## WORK REQUEST
Copy the data that follows, character for character, minus the pictures.

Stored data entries
□ □ □

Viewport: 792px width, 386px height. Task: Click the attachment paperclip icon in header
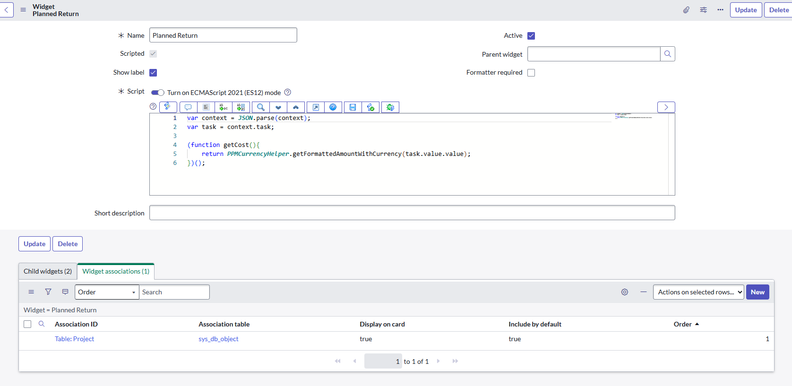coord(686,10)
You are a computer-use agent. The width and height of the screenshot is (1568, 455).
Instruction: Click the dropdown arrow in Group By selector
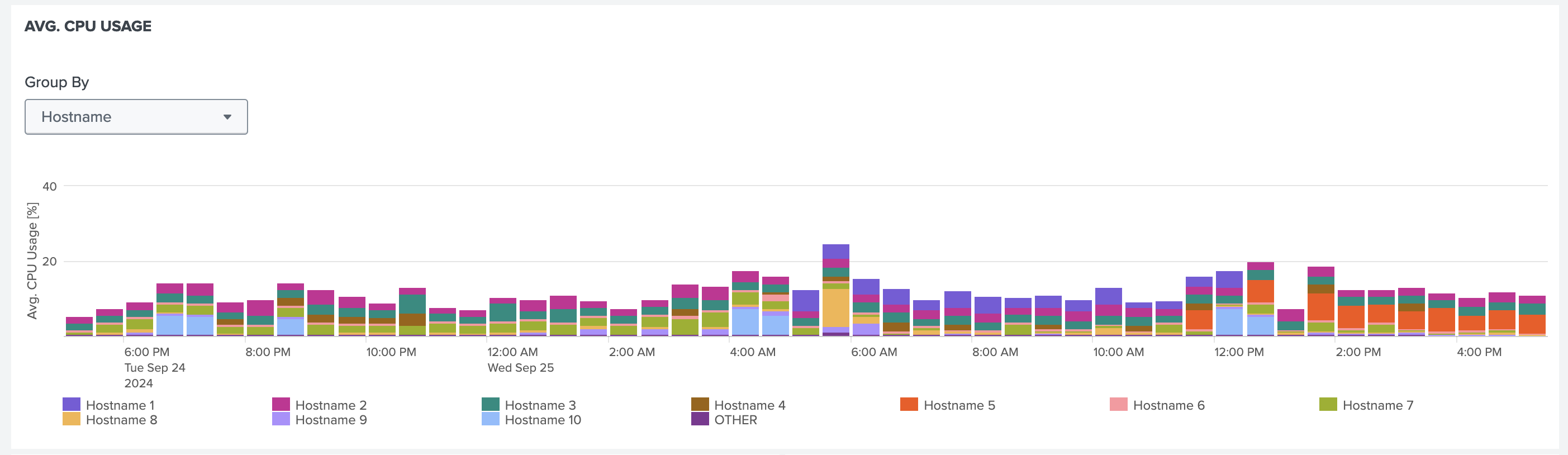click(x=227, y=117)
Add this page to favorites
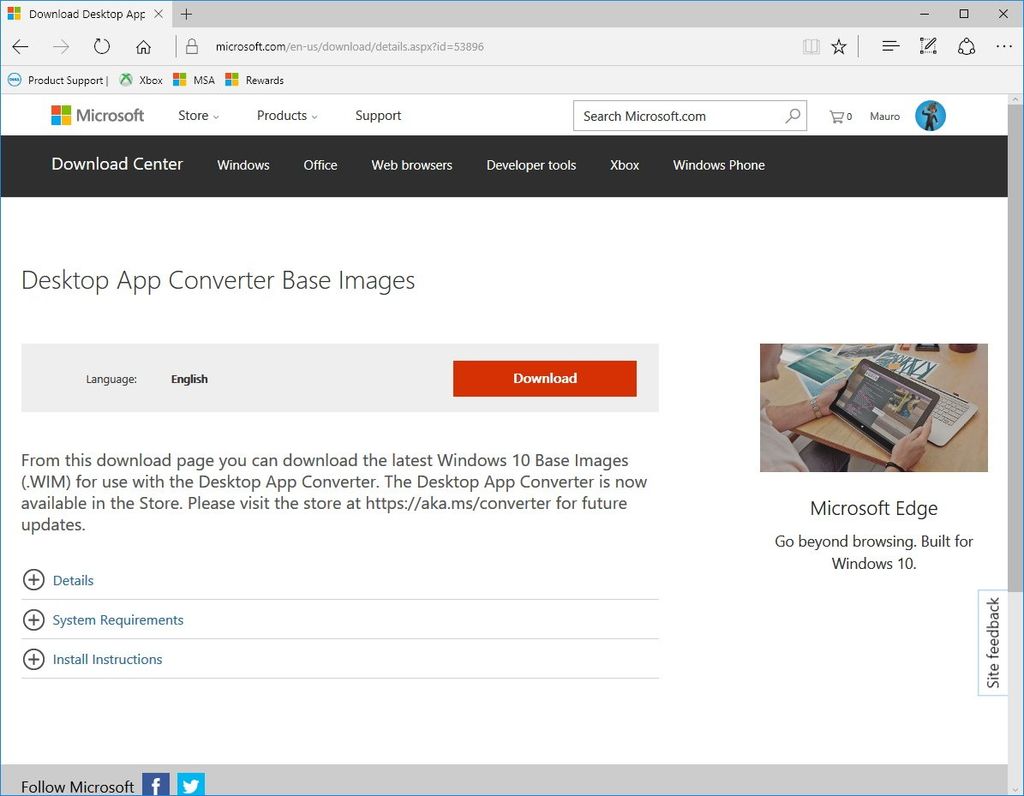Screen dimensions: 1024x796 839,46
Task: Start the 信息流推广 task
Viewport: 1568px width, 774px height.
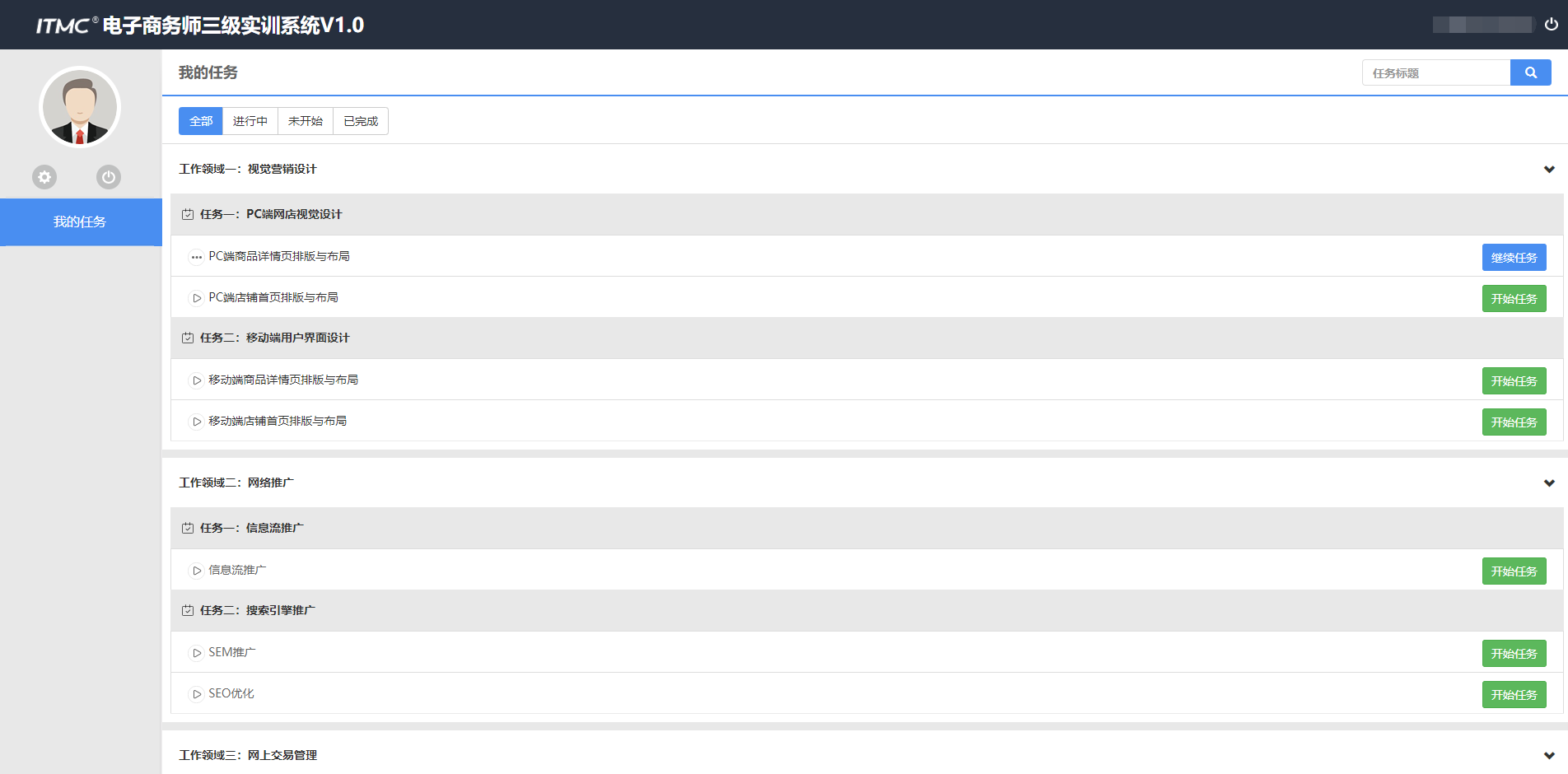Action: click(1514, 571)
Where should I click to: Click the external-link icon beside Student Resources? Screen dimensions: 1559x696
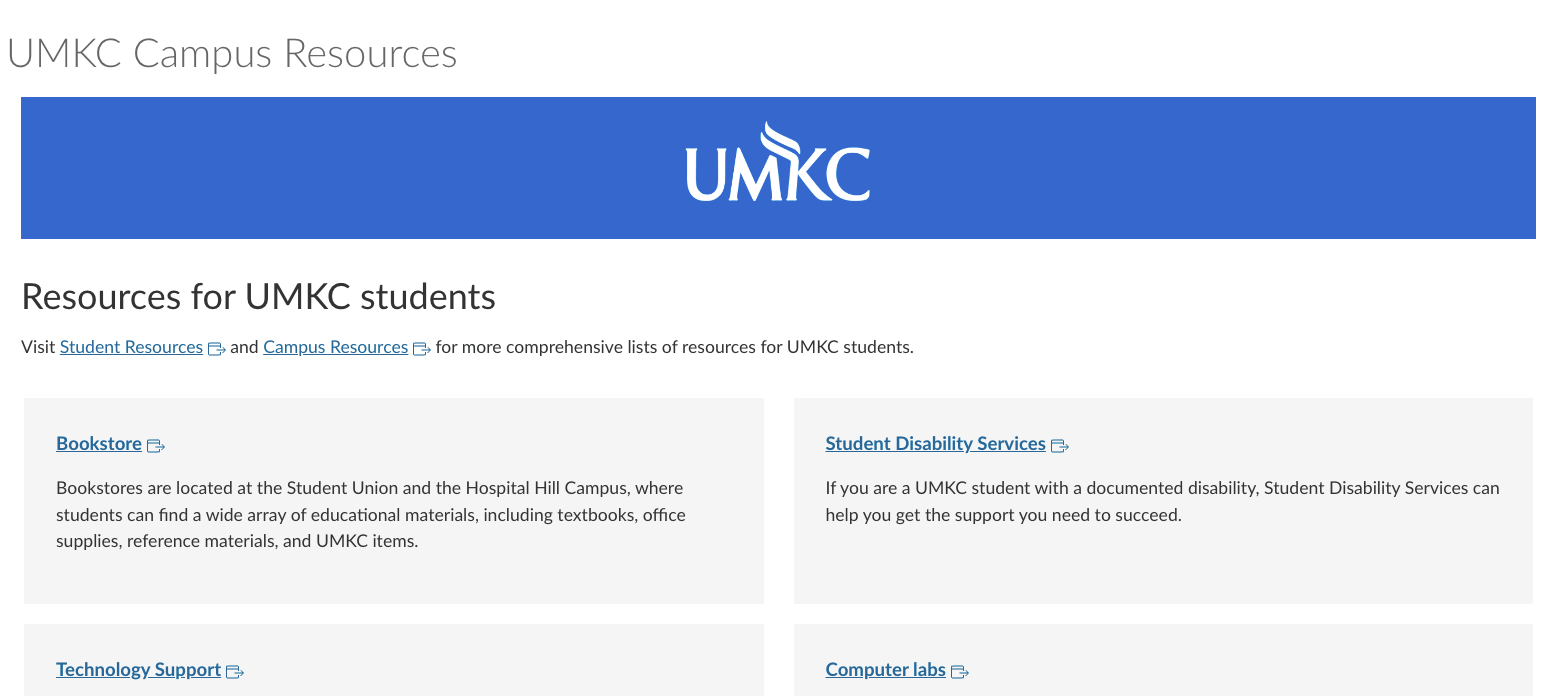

□ □ □

## WRITTEN RESPONSE
Viewport: 792px width, 386px height. Task: Click the attachment paperclip icon in header
coord(686,10)
You are a computer-use agent. The width and height of the screenshot is (1568, 455).
Instruction: Click the dropdown arrow in Group By selector
click(x=227, y=117)
Add this page to favorites
Screen dimensions: 1024x796 839,46
Task: Start the 信息流推广 task
Viewport: 1568px width, 774px height.
Action: click(1514, 571)
Where should I click to: Click the external-link icon beside Student Resources? Screen dimensions: 1559x696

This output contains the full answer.